Entries supplied:
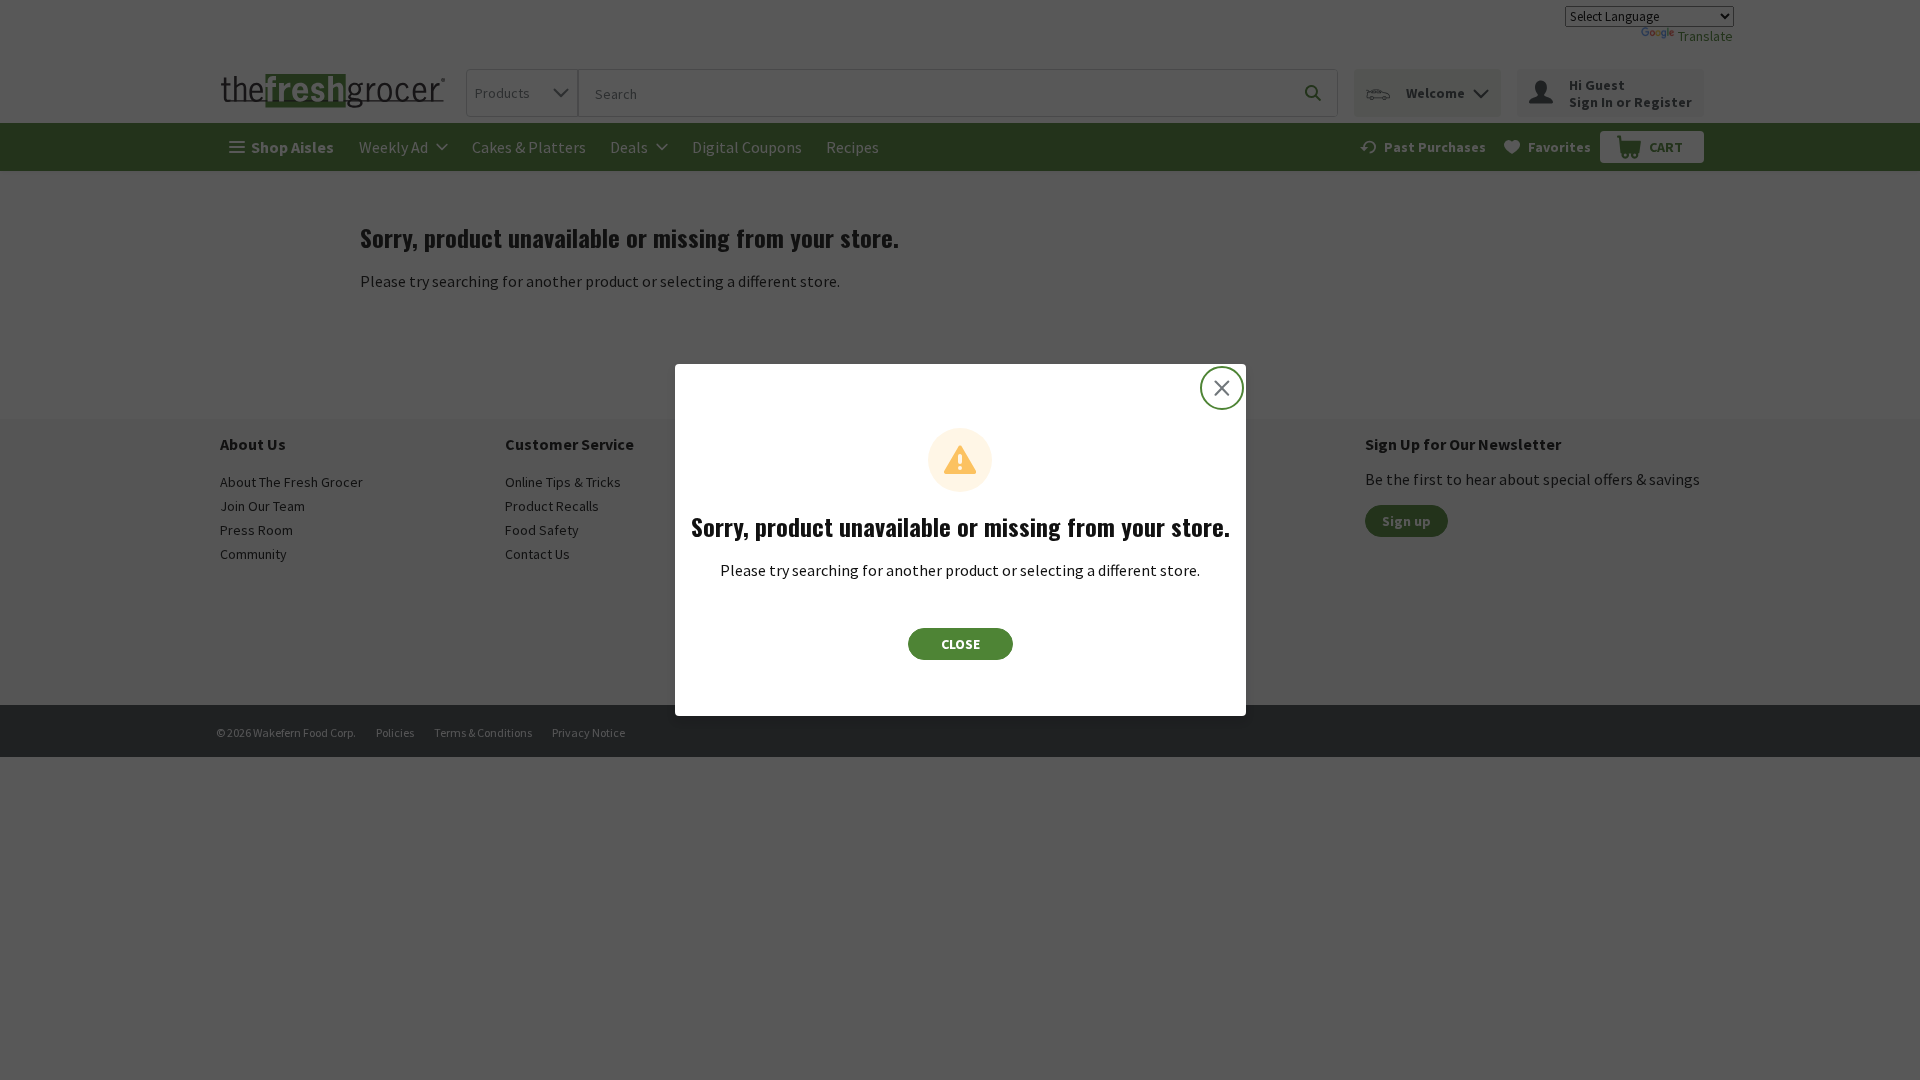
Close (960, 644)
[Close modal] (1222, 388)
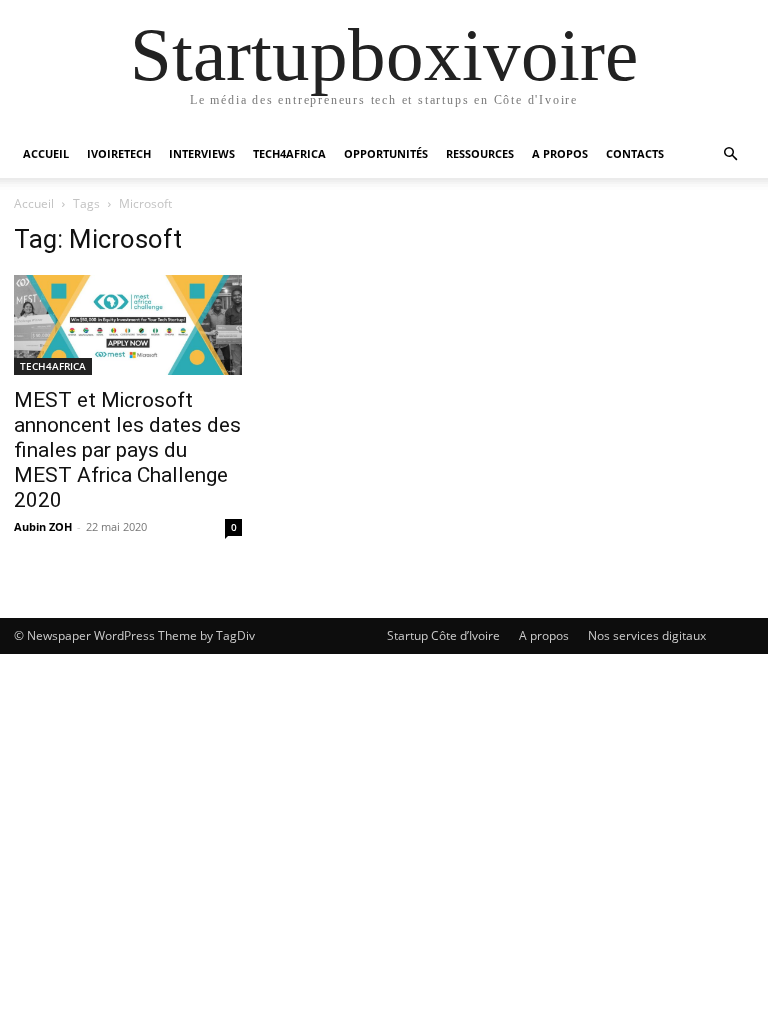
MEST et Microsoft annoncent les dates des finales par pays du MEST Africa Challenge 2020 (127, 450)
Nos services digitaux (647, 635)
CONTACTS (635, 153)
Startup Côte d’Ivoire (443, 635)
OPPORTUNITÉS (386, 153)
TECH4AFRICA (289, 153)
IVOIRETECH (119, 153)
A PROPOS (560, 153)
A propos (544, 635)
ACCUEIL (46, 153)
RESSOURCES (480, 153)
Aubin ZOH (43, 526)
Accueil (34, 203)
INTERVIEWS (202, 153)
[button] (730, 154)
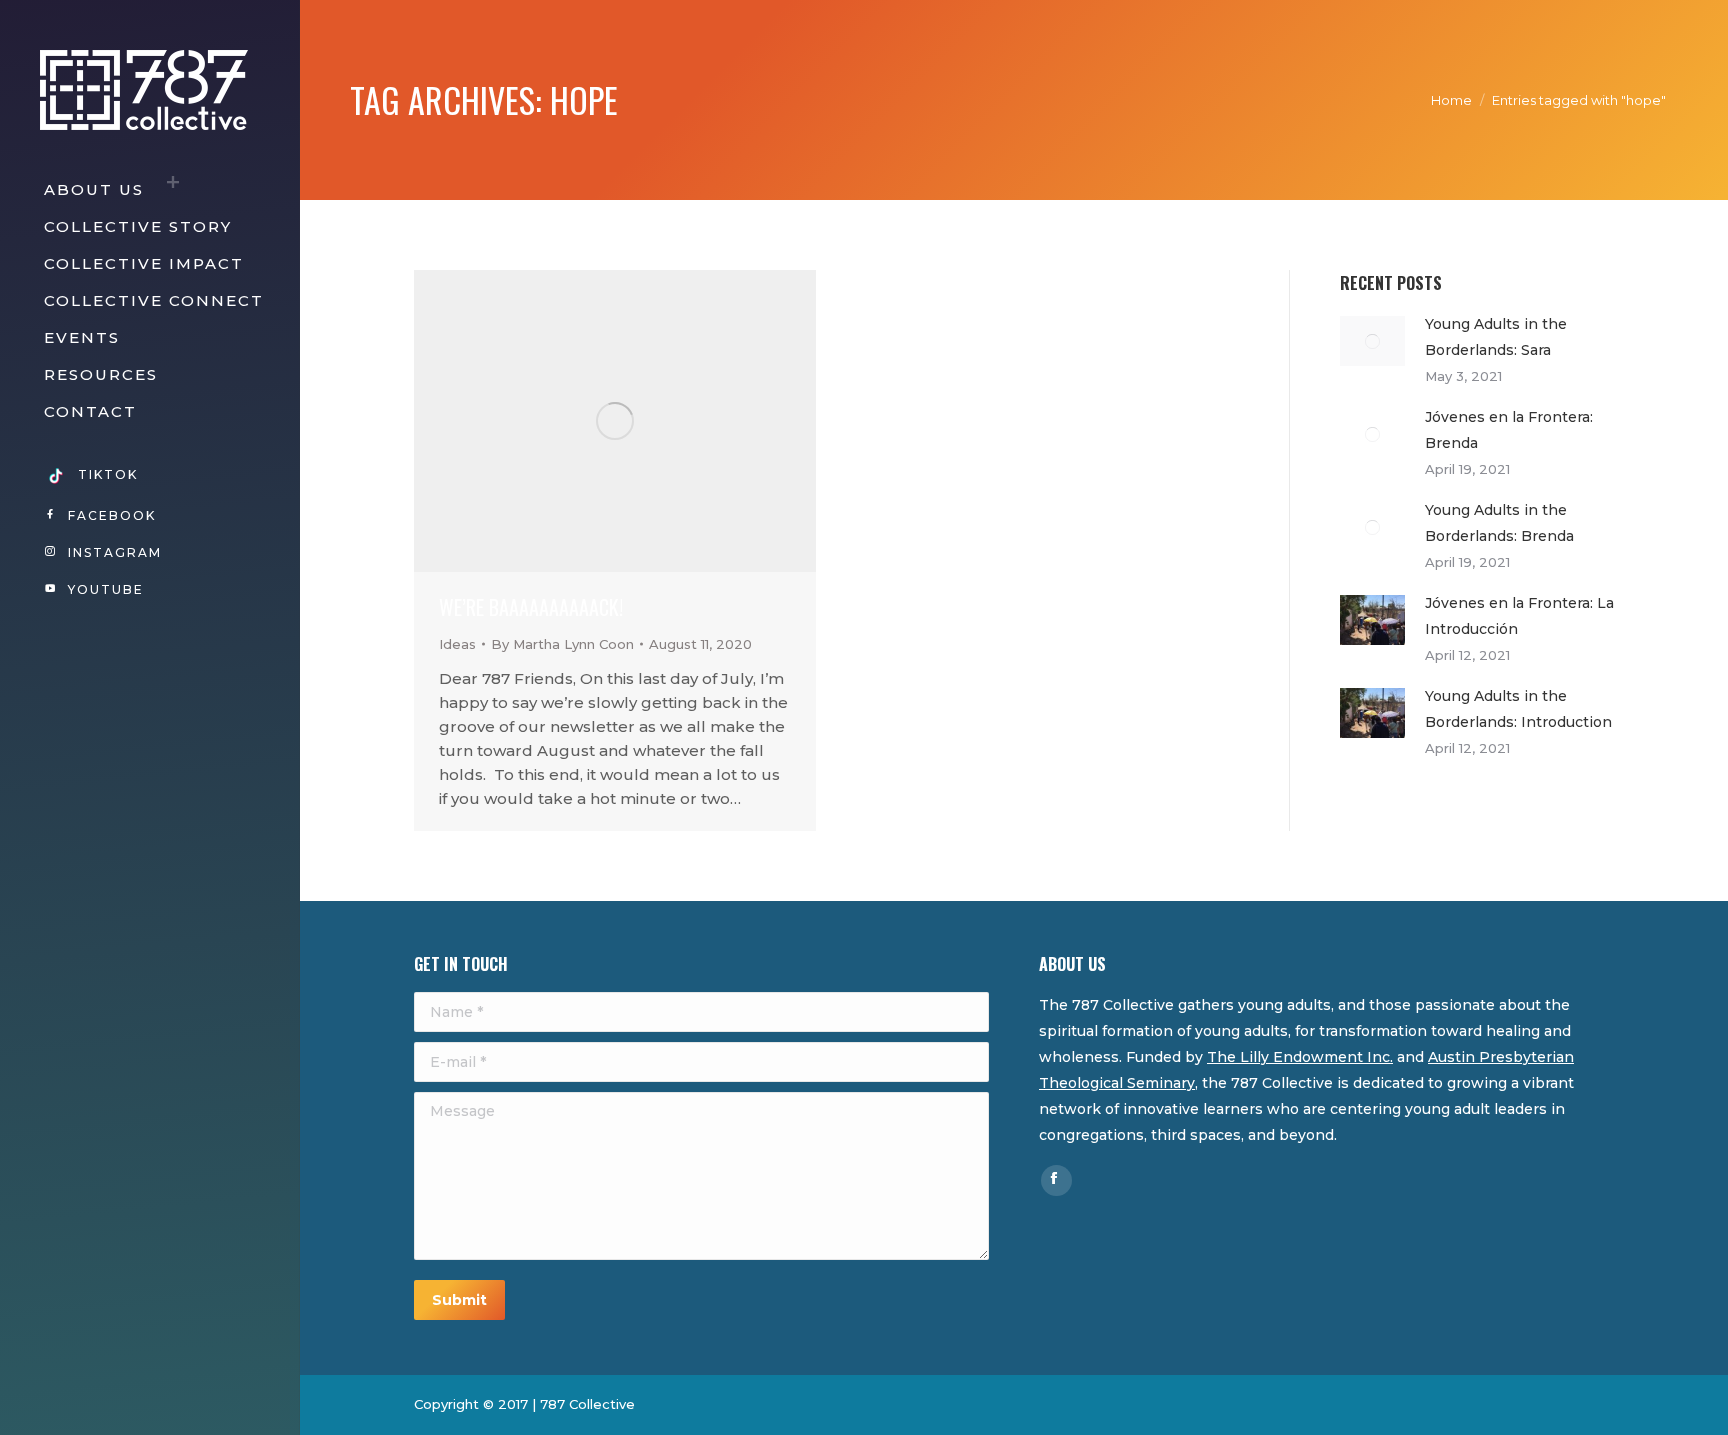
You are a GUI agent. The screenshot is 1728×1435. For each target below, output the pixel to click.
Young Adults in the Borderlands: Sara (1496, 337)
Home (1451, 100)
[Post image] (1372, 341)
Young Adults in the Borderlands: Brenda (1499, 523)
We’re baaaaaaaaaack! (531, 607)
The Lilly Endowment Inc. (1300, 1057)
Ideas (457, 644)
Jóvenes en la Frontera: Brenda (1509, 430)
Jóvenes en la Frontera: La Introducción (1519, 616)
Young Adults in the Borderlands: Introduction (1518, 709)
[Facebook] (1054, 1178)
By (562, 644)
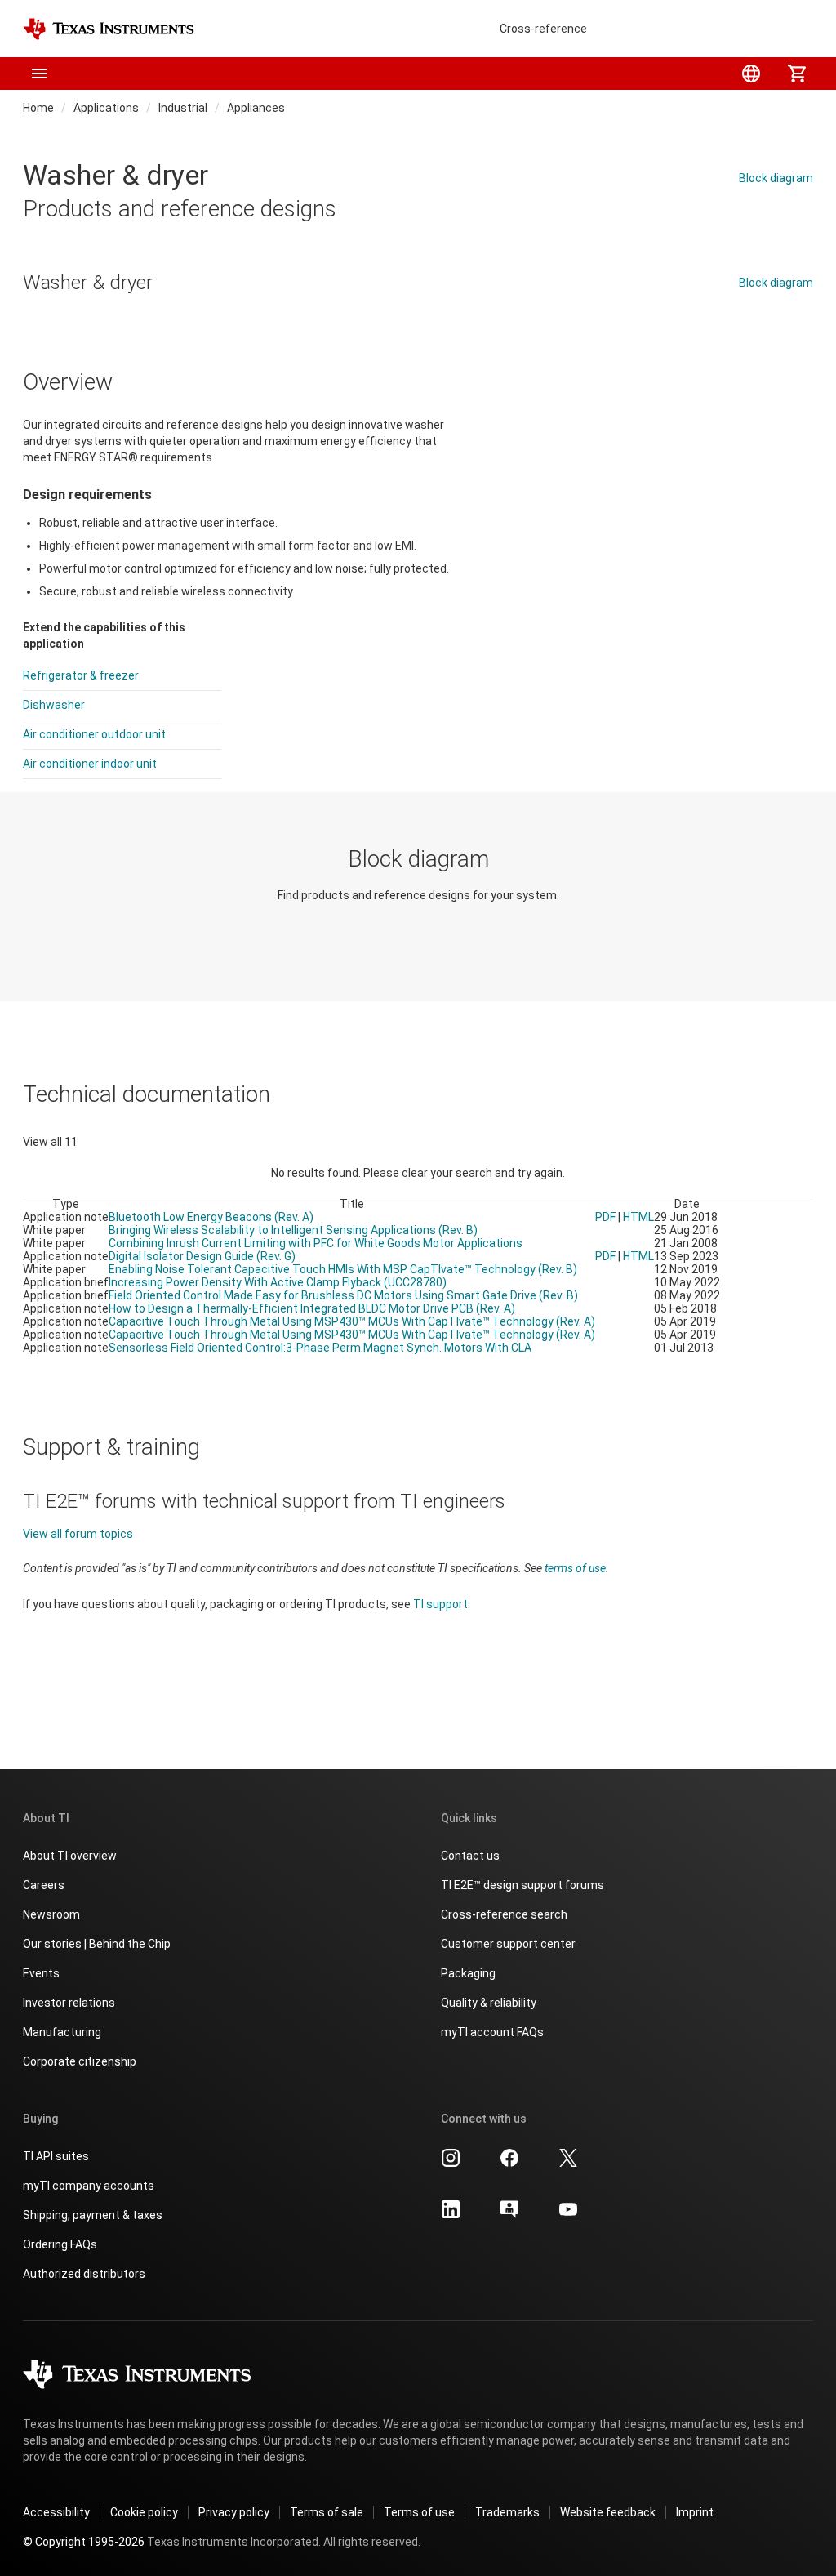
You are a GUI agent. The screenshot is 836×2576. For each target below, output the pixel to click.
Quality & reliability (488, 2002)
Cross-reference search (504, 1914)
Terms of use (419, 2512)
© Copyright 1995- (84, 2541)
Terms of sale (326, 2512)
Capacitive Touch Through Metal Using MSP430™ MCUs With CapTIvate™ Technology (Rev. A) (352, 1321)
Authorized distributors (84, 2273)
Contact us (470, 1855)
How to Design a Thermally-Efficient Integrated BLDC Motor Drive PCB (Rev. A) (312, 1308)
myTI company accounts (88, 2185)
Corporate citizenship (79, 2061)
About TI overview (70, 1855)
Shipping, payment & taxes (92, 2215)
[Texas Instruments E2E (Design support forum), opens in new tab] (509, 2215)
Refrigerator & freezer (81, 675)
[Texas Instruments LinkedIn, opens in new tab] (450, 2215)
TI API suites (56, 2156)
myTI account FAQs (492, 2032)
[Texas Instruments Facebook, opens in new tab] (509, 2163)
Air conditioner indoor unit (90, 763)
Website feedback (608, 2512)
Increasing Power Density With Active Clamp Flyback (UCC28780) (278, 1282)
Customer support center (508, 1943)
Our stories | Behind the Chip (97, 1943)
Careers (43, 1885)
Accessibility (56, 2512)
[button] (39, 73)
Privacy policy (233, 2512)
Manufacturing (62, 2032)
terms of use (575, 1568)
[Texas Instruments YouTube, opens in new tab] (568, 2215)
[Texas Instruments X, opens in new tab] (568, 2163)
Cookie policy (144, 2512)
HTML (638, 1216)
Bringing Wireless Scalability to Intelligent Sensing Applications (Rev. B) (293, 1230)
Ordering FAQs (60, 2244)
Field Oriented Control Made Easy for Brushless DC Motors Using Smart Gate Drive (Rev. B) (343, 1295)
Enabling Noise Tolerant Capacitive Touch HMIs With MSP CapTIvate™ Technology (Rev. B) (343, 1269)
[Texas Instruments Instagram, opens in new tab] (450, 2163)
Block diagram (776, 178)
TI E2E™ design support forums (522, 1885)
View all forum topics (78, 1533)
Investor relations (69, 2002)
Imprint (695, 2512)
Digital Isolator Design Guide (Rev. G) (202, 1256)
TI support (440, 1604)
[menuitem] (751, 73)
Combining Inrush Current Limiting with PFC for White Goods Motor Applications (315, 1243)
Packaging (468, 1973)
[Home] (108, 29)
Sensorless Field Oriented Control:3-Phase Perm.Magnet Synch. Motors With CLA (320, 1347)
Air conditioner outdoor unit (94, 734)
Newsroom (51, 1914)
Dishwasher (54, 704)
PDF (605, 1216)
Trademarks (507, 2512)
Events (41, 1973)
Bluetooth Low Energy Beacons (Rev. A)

Task item: Line by line, write out the material exactly, leaving the images out.

Completed exercise:
Close (960, 644)
[Close modal] (1222, 388)
MEST et Microsoft annoncent les dates des finales par pays du MEST Africa Challenge 2020 (127, 450)
Nos services digitaux (647, 635)
CONTACTS (635, 153)
Startup Côte d’Ivoire (443, 635)
OPPORTUNITÉS (386, 153)
TECH4AFRICA (289, 153)
IVOIRETECH (119, 153)
A PROPOS (560, 153)
A propos (544, 635)
ACCUEIL (46, 153)
RESSOURCES (480, 153)
Aubin ZOH (43, 526)
Accueil (34, 203)
INTERVIEWS (202, 153)
[button] (730, 154)
You are a GUI agent. The screenshot is 1728×1435. For each target below, output the pixel to click.
Young Adults in the Borderlands: Sara (1496, 337)
Home (1451, 100)
[Post image] (1372, 341)
Young Adults in the Borderlands: Brenda (1499, 523)
We’re baaaaaaaaaack! (531, 607)
The Lilly Endowment Inc. (1300, 1057)
Ideas (457, 644)
Jóvenes en la Frontera: Brenda (1509, 430)
Jóvenes en la Frontera: La Introducción (1519, 616)
Young Adults in the Borderlands: Introduction (1518, 709)
[Facebook] (1054, 1178)
By (562, 644)
You are a GUI agent. The screenshot is 836×2576. For each target below, output the pixel to click.
Quality & reliability (488, 2002)
Cross-reference search (504, 1914)
Terms of use (419, 2512)
© Copyright 1995- (84, 2541)
Terms of sale (326, 2512)
Capacitive Touch Through Metal Using MSP430™ MCUs With CapTIvate™ Technology (Rev. A) (352, 1321)
Authorized distributors (84, 2273)
Contact us (470, 1855)
How to Design a Thermally-Efficient Integrated BLDC Motor Drive PCB (Rev. A) (312, 1308)
myTI company accounts (88, 2185)
Corporate citizenship (79, 2061)
About TI overview (70, 1855)
Shipping, payment & taxes (92, 2215)
[Texas Instruments E2E (Design support forum), opens in new tab] (509, 2215)
Refrigerator & freezer (81, 675)
[Texas Instruments LinkedIn, opens in new tab] (450, 2215)
TI API suites (56, 2156)
myTI account FAQs (492, 2032)
[Texas Instruments Facebook, opens in new tab] (509, 2163)
Air conditioner indoor unit (90, 763)
Website feedback (608, 2512)
Increasing Power Density With Active Clamp Flyback (UCC28780) (278, 1282)
Customer support center (508, 1943)
Our stories | Behind the Chip (97, 1943)
Careers (43, 1885)
Accessibility (56, 2512)
[button] (39, 73)
Privacy policy (233, 2512)
Manufacturing (62, 2032)
terms of use (575, 1568)
[Texas Instruments YouTube, opens in new tab] (568, 2215)
[Texas Instruments X, opens in new tab] (568, 2163)
Cookie policy (144, 2512)
HTML (638, 1216)
Bringing Wireless Scalability to Intelligent Sensing Applications (Rev. B) (293, 1230)
Ordering FAQs (60, 2244)
Field Oriented Control Made Easy for Brushless DC Motors Using Smart Gate Drive (Rev. B) (343, 1295)
Enabling Noise Tolerant Capacitive Touch HMIs With MSP CapTIvate™ Technology (Rev. B) (343, 1269)
[Texas Instruments Instagram, opens in new tab] (450, 2163)
Block diagram (776, 178)
TI E2E™ design support forums (522, 1885)
View all forum topics (78, 1533)
Investor relations (69, 2002)
Imprint (695, 2512)
Digital Isolator Design Guide (Rev. G) (202, 1256)
TI support (440, 1604)
[menuitem] (751, 73)
Combining Inrush Current Limiting with PFC for White Goods Motor Applications (315, 1243)
Packaging (468, 1973)
[Home] (108, 29)
Sensorless Field Oriented Control:3-Phase Perm.Magnet Synch. Motors With CLA (320, 1347)
Air conditioner outdoor unit (94, 734)
Newsroom (51, 1914)
Dishwasher (54, 704)
PDF (605, 1216)
Trademarks (507, 2512)
Events (41, 1973)
Bluetooth Low Energy Beacons (Rev. A)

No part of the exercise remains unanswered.